**Work instructions**.
For each record that follows, restate the text exactly and drop the pictures.

+ + +

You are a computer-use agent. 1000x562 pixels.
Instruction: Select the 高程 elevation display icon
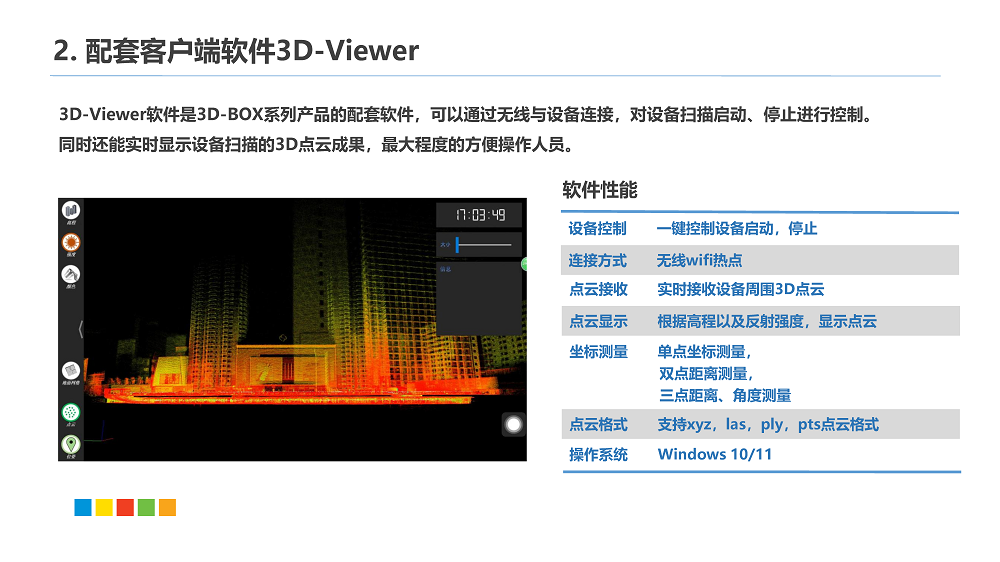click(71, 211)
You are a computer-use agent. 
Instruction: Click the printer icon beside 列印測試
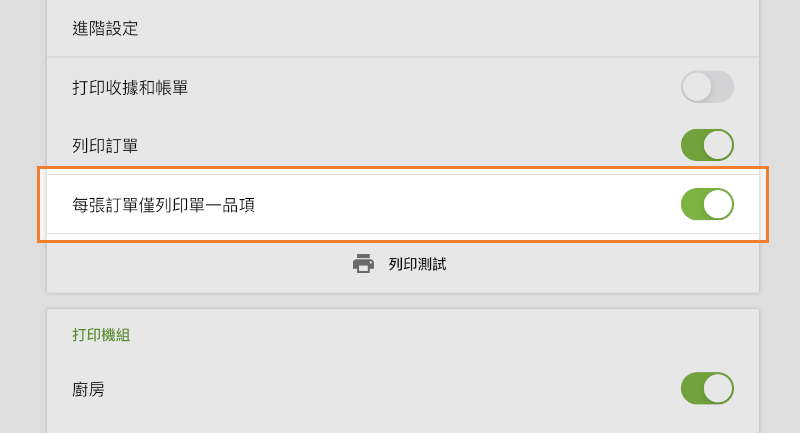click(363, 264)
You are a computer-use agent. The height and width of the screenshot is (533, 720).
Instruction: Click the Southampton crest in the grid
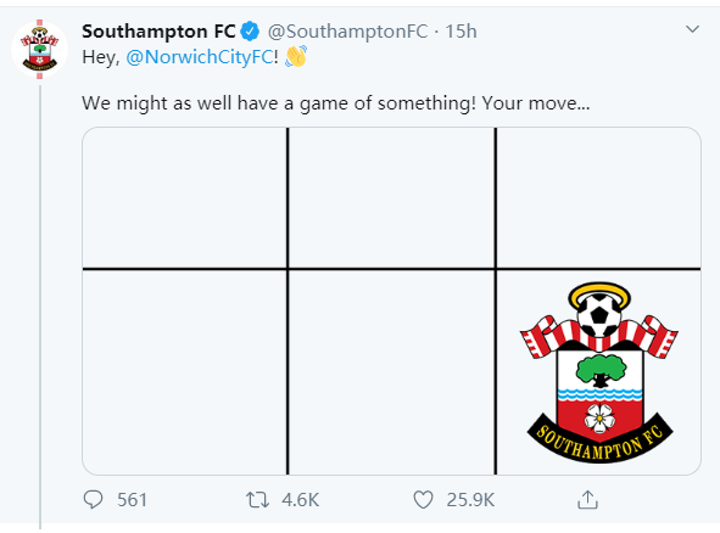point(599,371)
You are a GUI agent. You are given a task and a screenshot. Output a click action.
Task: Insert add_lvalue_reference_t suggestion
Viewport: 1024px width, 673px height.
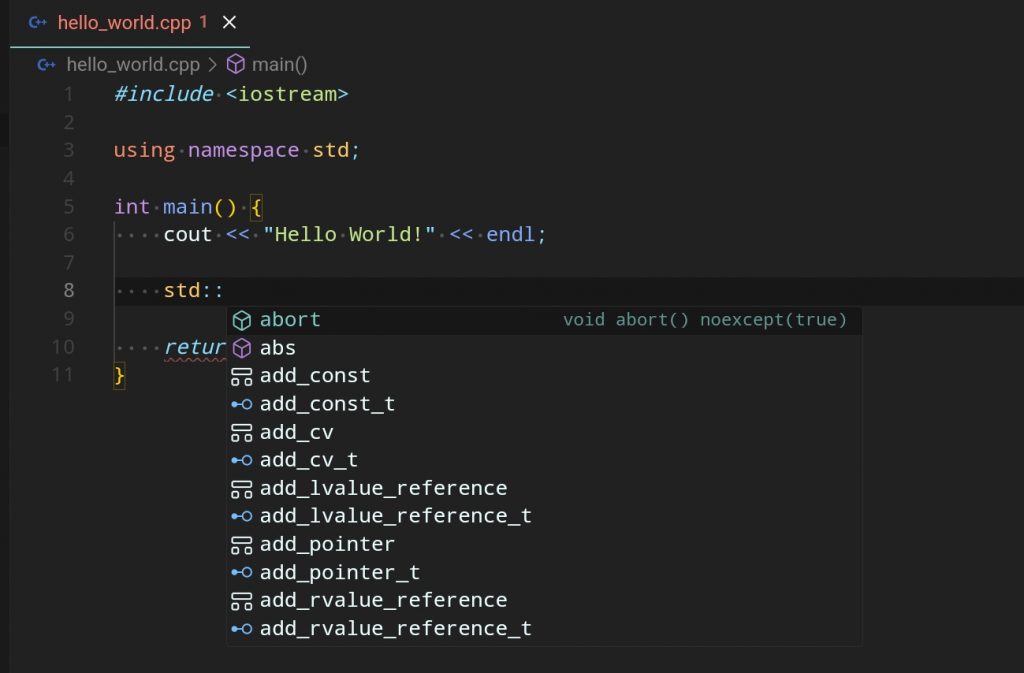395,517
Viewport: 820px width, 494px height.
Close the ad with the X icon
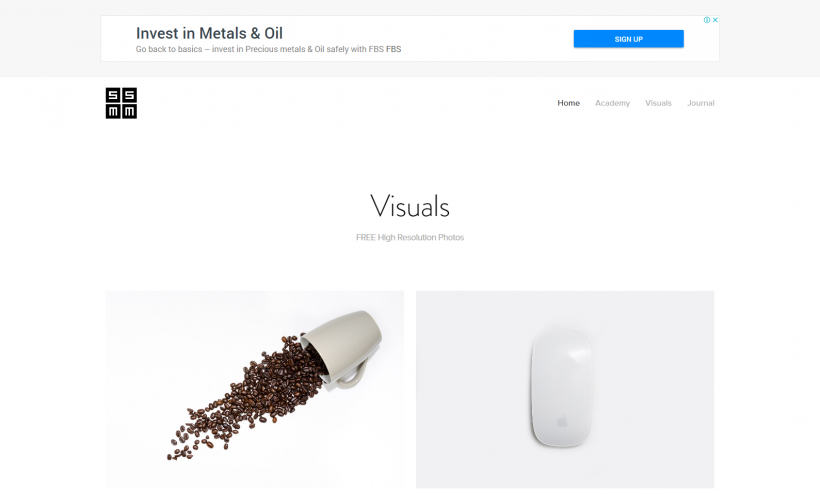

+ + +

**Task output**.
You are a computer-use agent. 1000x562 pixels.
Instruction: Select the 高程 elevation display icon
click(71, 211)
You are a computer-use agent. 
Instruction: Click the printer icon beside 列印測試
click(363, 264)
You are a computer-use agent. The height and width of the screenshot is (533, 720).
Instruction: Click the Southampton crest in the grid
point(599,371)
You are a GUI agent. You are given a task and a screenshot. Output a click action.
Task: Insert add_lvalue_reference_t suggestion
Viewport: 1024px width, 673px height.
395,517
Viewport: 820px width, 494px height.
Close the ad with the X icon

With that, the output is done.